#### Try it
Write a continuation of the news article below about the investigation into Yasser Arafat's death, picking up right after its final sentence.

Text excerpt below:

Agence France Presse (AFP)
October 16, 2012 - 12:00am
http://www.google.com/hostednews/afp/article/ALeqM5i9qbZg5fvJjytMOWYKyaof9UgmEA?...


RAMALLAH, Palestinian Territories — French investigators into the death of Yasser Arafat will arrive on November 26 in Ramallah, where the former Palestinian leader is entombed, a Palestinian source familiar with the case said on Tuesday.

"We have been informed that the French commission of inquiry will arrive on November 26 to commence its work," the source told AFP on condition of anonymity.

"Reaching Arafat's body and taking specimens for analysis will take time, maybe several weeks or a month," the source said, adding that experts from the Institute of Radiation Physics at Switzerland's University of Lausanne would arrive at the same time as the French investigators.

"The Palestinian Authority will provide these teams with every facility in order to determine the circumstances of the death of president Yasser Arafat," the source said.

Tawfiq Tirawi, the head of the Palestinian panel on Arafat's death, told AFP last month the Palestinian Authority had decided to combine the work of the Palestinian, French and Swiss teams in an effort to establish the facts.

End of Text excerpt.
Extracted entries below:

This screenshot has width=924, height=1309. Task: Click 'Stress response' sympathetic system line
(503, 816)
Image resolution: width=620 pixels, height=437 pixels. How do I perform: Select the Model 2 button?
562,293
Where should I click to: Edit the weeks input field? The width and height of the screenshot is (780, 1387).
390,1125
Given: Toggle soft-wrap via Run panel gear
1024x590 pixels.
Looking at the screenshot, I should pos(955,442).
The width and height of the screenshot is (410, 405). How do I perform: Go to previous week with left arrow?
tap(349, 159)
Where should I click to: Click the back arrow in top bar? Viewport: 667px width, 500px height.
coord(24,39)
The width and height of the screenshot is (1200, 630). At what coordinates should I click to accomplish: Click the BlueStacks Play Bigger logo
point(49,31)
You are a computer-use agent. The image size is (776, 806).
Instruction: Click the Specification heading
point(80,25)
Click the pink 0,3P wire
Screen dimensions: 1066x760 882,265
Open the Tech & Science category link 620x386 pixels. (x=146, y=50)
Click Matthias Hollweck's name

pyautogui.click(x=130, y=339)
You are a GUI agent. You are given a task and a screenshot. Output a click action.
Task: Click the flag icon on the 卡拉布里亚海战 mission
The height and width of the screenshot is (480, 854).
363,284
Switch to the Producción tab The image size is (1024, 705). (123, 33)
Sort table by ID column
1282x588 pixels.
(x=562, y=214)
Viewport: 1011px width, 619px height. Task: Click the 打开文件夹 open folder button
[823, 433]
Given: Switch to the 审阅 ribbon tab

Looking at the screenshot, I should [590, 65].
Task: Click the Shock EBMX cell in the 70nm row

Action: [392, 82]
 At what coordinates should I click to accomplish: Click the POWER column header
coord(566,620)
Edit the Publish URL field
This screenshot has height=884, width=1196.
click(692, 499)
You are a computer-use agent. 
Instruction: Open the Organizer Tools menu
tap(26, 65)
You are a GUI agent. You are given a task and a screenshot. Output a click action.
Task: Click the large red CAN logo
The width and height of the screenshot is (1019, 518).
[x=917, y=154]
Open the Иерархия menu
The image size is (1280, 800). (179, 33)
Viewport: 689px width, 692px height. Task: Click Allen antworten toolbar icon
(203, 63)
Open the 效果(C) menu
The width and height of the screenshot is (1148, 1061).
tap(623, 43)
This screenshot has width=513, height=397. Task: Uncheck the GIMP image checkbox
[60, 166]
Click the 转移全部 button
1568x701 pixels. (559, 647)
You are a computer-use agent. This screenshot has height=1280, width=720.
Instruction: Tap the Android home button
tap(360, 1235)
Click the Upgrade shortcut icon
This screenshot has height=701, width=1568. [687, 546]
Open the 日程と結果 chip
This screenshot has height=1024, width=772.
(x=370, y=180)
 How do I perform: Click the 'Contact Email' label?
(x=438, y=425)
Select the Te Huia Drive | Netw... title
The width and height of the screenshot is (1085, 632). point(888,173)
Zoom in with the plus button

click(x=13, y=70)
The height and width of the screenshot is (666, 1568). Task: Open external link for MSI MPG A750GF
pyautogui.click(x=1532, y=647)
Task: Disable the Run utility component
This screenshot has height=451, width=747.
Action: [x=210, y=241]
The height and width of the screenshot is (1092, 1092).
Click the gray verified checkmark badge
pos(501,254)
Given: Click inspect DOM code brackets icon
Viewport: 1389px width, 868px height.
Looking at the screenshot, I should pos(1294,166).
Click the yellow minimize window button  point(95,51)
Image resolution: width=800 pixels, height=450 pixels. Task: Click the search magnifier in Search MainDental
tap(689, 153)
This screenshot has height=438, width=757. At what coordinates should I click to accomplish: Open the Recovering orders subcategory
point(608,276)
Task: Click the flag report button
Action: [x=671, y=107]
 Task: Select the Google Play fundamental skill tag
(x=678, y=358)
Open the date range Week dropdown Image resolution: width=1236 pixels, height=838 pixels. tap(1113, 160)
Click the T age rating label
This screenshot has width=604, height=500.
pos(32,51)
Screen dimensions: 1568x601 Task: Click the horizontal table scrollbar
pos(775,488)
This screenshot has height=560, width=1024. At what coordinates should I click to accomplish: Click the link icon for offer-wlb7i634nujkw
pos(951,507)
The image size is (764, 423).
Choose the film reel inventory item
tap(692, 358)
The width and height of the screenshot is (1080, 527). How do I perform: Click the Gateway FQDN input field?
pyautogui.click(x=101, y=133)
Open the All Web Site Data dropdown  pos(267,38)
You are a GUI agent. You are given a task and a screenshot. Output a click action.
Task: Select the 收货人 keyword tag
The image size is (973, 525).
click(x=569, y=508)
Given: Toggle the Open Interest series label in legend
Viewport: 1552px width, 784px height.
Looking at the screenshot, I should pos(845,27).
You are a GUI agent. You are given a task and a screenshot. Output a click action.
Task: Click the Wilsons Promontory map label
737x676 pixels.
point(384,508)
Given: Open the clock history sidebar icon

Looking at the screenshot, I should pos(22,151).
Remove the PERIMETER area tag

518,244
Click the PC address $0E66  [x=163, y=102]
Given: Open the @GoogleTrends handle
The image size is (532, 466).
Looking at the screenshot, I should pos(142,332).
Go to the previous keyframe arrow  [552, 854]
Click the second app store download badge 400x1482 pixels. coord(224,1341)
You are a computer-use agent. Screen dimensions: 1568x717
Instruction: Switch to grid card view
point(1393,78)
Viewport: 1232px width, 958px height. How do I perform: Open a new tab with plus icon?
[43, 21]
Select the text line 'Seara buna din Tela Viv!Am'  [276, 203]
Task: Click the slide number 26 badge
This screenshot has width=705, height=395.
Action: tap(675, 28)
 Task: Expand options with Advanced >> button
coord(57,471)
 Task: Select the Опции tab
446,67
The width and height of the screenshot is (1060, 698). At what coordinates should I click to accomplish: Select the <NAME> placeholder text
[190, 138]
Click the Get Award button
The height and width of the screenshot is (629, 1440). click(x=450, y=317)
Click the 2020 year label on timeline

End of Extracted entries.

#### Reply to the exercise
The iconic Palestinian leader died in a French military hospital near Paris on November 11, 2004 and French experts were unable to say what had killed him, with many Palestinians subscribing to the belief that he was poisoned by Israel.

French prosecutors opened a murder inquiry in August after Al-Jazeera television broadcast an investigation in which the Swiss experts said they found high levels of radioactive polonium on Arafat's personal effects.

Polonium is a highly toxic substance rarely found outside military and scientific circles. It was used to kill former Russian spy turned Kremlin critic Alexander Litvinenko, who died in 2006 in London shortly after drinking tea laced with the poison.